His certification reads:
"I have received a request from the Court through Mr. Gildea to certify the accuracy of the quoted portion of the transcript of the voir dire in the case of State v. Roberts. I remember the case very well; I am morally certain that I did not utter the offensive word contained in the quoted portion of the stenographer's transcript. The word nsed, as is apparent from the context, was Negro.
It seems significant to note the absence of comment by counsel or anyone else either on or off the record. If the offensive word had been used, I am sure, in view of the tenor of the times, that someone would have called my attention to it.
In conducting trials, I have been keenly aware of the responsibility of a trial judge to establish an atmosphere reflecting the serious pursuit of impartial justice. I have always found personally distasteful the use of any ethnic appellation which carries with it a note of derision."

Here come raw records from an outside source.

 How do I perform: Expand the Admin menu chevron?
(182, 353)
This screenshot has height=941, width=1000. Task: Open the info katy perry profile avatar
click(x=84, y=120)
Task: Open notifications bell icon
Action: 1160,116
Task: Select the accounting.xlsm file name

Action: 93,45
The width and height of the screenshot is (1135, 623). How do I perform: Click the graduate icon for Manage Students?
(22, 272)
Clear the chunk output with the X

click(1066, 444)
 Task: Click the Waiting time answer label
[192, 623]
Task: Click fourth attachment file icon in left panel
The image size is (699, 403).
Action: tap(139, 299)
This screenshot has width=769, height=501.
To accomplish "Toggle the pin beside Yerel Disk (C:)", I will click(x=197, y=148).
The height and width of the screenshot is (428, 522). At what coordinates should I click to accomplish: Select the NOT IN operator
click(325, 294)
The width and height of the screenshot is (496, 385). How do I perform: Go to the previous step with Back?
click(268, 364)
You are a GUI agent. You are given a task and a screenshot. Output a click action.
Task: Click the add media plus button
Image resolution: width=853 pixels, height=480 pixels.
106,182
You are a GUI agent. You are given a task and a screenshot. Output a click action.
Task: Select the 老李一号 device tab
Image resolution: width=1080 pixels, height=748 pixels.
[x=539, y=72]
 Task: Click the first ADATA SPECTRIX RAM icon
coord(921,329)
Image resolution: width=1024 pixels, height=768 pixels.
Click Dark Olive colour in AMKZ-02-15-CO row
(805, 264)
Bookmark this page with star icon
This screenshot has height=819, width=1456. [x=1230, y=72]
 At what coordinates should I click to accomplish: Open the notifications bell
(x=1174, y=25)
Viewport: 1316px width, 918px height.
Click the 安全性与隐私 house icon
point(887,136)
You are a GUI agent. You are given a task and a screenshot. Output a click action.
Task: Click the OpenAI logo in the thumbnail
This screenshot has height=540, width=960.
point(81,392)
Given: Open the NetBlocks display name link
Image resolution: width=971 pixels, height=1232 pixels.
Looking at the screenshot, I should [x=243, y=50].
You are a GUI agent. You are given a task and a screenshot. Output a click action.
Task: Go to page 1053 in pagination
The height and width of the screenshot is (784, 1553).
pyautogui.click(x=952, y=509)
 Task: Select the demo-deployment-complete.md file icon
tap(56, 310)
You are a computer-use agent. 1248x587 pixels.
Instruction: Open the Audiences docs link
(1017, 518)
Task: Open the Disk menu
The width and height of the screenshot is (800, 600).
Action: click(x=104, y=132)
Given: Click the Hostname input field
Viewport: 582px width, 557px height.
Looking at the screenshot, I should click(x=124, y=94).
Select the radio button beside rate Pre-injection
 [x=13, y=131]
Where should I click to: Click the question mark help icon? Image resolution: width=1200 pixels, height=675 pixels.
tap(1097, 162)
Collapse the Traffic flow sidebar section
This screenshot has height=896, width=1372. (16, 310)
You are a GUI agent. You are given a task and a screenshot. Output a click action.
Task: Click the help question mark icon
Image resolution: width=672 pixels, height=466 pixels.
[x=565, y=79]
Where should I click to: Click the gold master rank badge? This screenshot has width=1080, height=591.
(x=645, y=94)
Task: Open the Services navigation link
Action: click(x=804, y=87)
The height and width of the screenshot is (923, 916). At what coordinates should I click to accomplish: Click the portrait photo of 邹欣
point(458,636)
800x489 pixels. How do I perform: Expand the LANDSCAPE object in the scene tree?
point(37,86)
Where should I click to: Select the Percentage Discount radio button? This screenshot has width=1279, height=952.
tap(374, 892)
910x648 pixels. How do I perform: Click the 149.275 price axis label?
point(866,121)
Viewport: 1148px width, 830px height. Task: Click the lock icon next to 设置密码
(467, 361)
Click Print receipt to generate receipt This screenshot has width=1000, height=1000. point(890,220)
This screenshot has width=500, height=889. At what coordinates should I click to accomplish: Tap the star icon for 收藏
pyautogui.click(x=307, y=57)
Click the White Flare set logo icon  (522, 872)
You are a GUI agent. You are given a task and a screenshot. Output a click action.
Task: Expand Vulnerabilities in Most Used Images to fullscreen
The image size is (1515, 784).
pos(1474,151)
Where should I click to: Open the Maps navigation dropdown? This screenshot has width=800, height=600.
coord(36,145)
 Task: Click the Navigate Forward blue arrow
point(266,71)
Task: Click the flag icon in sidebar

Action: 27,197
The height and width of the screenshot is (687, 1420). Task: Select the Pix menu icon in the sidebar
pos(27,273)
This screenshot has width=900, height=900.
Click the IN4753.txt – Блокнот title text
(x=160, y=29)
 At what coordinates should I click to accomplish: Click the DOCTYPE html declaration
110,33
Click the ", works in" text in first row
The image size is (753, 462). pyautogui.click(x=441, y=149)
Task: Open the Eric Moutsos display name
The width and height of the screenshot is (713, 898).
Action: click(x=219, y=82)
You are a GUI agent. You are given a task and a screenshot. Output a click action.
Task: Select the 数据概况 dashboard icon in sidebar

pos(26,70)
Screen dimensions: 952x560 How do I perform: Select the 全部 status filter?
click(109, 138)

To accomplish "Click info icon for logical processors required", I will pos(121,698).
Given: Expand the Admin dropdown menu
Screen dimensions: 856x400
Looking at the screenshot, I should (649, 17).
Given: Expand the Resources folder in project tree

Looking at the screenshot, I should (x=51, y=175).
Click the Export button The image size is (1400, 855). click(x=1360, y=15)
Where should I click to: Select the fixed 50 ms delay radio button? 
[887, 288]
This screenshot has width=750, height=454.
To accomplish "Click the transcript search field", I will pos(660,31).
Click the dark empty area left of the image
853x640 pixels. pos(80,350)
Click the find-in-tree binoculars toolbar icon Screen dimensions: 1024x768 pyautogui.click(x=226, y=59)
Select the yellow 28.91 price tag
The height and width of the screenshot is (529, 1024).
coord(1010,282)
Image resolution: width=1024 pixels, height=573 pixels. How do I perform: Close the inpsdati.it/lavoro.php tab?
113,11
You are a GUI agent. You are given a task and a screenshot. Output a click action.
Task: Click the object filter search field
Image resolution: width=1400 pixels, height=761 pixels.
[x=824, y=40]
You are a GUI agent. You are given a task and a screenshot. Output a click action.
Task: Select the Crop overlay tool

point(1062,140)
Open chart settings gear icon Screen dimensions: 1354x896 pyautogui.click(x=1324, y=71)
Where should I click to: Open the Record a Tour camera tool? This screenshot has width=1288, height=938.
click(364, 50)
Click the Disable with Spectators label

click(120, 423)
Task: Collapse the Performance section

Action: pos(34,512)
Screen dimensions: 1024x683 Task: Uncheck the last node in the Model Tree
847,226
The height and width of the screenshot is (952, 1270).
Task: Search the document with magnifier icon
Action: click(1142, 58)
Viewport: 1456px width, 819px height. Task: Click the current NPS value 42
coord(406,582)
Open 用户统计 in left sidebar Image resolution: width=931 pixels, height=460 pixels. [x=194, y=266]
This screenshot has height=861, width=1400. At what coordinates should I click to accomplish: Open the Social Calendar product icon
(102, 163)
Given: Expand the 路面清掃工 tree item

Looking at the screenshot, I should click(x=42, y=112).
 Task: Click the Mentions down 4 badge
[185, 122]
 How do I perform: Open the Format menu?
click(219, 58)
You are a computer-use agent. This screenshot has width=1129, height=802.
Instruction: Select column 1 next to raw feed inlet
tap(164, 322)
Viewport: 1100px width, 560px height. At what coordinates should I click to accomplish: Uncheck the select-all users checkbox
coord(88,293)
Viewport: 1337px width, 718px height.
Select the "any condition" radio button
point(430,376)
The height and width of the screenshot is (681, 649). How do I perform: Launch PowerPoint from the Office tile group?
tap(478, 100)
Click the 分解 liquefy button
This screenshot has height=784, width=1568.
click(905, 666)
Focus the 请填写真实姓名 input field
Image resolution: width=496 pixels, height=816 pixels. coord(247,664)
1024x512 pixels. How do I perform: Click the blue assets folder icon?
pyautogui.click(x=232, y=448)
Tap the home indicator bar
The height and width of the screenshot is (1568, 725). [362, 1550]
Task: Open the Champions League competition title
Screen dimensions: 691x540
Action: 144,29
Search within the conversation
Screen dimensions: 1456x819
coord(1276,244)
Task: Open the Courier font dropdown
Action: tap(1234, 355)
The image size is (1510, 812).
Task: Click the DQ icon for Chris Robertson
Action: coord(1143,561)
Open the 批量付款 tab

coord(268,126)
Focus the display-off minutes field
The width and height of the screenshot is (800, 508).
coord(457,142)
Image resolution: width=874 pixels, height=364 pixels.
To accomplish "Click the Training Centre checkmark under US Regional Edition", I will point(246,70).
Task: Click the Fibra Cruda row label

Needless to say, stenographers do make mistakes. For example, the stenographer here concerned attributed the following to the trial judge during the voir dire of another prospective juror:
"As a matter of fact, the Federal Court practice allows for the attorneys to draft a wish to the Court to question the jurors and the Court asks the questions
Obviously the word "wish" is the reporter's mistake. The only noun that could make sense is "request." Thus we have a clear error even where there was no chance of a phonetic misunderstanding such as can readily arise if "Negro" is not enunciated distinctly. In the record we find also a mistake of that kind. We find "behavior of sciences" where obviously the speaker said "behavioral sciences."